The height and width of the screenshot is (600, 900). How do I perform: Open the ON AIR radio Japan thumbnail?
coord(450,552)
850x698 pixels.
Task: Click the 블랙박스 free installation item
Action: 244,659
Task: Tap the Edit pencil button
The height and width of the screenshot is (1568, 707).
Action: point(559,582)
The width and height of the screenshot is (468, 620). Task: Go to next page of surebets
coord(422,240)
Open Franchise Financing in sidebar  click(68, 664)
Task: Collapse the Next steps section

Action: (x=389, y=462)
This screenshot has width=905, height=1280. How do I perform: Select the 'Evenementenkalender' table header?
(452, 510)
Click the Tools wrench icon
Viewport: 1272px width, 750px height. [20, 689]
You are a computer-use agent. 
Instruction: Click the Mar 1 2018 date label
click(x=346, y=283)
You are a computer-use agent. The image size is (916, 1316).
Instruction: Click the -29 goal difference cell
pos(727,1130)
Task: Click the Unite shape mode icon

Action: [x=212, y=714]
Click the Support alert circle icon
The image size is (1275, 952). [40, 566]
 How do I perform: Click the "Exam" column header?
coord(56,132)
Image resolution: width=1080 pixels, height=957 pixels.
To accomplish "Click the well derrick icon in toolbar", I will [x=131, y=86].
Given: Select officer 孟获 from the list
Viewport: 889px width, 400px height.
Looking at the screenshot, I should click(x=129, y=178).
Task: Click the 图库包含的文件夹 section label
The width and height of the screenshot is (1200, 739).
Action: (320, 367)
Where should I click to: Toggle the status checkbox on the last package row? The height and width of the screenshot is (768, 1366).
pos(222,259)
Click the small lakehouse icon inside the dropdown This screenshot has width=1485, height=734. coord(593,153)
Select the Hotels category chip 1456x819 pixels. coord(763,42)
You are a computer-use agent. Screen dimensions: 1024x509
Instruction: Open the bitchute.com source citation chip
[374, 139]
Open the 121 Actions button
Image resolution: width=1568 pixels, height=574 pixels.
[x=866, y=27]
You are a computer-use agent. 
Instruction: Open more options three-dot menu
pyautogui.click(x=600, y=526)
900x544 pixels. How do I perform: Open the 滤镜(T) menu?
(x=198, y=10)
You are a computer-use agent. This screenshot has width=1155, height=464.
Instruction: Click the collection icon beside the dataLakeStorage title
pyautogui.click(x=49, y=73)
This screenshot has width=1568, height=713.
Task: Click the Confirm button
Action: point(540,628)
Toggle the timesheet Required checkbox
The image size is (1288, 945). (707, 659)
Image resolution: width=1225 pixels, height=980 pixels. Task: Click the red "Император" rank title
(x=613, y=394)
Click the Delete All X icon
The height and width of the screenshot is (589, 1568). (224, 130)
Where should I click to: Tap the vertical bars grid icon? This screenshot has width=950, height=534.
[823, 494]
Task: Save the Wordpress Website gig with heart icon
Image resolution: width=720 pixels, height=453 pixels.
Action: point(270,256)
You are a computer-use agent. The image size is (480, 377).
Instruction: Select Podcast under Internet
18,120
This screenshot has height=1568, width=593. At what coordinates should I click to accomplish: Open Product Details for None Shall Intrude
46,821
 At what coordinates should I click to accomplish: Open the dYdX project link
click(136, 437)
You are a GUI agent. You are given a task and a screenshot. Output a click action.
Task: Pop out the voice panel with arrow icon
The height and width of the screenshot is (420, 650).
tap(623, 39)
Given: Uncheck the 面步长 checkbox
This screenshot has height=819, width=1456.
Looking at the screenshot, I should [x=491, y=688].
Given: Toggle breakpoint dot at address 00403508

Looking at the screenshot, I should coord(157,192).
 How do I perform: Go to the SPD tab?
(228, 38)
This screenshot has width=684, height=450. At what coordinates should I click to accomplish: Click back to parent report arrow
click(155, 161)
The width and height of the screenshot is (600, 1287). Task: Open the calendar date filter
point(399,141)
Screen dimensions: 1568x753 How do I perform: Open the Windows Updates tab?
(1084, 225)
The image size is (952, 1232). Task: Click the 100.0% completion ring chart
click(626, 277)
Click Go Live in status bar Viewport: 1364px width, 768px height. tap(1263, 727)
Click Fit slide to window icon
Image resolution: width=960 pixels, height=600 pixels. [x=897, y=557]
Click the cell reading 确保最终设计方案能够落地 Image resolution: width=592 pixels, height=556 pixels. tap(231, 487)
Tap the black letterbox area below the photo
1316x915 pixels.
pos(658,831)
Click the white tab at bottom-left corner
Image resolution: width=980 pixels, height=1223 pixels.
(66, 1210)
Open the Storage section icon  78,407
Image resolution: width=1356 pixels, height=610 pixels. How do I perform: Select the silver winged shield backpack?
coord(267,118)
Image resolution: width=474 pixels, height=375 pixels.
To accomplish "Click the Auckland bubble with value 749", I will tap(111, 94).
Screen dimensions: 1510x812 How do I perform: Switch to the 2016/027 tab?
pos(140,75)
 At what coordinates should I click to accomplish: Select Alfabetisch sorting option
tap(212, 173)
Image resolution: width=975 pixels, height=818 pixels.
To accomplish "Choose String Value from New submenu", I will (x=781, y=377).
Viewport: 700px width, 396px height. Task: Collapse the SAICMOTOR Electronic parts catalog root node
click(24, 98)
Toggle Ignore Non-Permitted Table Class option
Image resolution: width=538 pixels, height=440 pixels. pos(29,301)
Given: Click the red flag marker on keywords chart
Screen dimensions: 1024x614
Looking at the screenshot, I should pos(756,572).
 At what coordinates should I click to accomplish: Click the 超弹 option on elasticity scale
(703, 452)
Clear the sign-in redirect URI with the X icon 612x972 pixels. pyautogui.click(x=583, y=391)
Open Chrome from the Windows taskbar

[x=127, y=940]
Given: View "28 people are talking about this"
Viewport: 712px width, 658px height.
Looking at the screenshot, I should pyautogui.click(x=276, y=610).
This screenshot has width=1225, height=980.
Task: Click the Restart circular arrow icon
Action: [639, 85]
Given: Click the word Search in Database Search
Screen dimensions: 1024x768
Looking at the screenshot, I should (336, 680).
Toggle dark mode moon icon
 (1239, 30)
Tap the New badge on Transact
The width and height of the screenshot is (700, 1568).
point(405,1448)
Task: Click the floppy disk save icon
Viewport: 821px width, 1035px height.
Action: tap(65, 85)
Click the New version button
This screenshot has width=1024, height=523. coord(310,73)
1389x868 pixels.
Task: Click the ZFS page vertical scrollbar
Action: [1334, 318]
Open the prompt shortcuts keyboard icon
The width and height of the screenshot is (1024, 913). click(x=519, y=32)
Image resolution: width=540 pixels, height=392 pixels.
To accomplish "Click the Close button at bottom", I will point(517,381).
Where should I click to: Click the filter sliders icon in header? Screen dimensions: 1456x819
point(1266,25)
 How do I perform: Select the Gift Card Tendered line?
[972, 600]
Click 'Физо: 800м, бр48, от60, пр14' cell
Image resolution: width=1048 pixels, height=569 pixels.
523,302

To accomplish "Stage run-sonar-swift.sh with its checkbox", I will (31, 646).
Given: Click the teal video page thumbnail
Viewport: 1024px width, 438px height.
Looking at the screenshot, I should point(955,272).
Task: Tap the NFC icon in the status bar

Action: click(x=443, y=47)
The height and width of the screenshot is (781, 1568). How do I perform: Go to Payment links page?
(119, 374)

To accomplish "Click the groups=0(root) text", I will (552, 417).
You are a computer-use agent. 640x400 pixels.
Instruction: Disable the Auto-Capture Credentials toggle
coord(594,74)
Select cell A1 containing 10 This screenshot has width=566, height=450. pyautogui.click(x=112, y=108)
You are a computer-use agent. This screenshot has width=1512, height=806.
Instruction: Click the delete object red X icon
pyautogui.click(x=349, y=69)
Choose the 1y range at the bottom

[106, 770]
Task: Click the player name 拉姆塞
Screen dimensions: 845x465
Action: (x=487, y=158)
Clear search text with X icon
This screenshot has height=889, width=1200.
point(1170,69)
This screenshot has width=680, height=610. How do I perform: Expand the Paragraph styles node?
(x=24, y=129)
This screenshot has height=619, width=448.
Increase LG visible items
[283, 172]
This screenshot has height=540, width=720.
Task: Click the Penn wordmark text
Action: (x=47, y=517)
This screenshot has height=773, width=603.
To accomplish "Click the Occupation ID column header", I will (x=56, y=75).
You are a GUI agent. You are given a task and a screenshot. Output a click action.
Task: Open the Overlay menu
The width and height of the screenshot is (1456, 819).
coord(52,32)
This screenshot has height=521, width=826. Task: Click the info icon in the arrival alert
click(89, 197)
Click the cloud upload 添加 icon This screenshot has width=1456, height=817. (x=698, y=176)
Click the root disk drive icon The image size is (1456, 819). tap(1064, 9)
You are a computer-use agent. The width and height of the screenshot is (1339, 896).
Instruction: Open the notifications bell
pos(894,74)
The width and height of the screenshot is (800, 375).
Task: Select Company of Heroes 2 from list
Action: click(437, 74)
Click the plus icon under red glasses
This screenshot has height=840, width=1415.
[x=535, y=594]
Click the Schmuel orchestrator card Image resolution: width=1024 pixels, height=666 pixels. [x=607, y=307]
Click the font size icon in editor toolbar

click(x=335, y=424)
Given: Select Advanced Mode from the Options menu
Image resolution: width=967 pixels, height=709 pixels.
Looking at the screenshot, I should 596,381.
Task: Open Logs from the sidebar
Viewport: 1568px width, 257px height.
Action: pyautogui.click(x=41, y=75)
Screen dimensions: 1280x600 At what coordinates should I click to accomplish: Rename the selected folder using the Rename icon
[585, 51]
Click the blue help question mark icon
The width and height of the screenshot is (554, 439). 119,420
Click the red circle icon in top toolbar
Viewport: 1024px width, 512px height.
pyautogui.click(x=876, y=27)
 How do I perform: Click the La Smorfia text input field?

++++

* WORK TO BE COMPLETED: Reproduce the data above verbatim, beginning with the line that contains "Click Go Live" and continuing through the line that contains "Image resolution: width=960", with both of those lines included.

* PROBLEM SOLUTION:
Click Go Live in status bar Viewport: 1364px width, 768px height. tap(1263, 727)
Click Fit slide to window icon
Image resolution: width=960 pixels, height=600 pixels. [x=897, y=557]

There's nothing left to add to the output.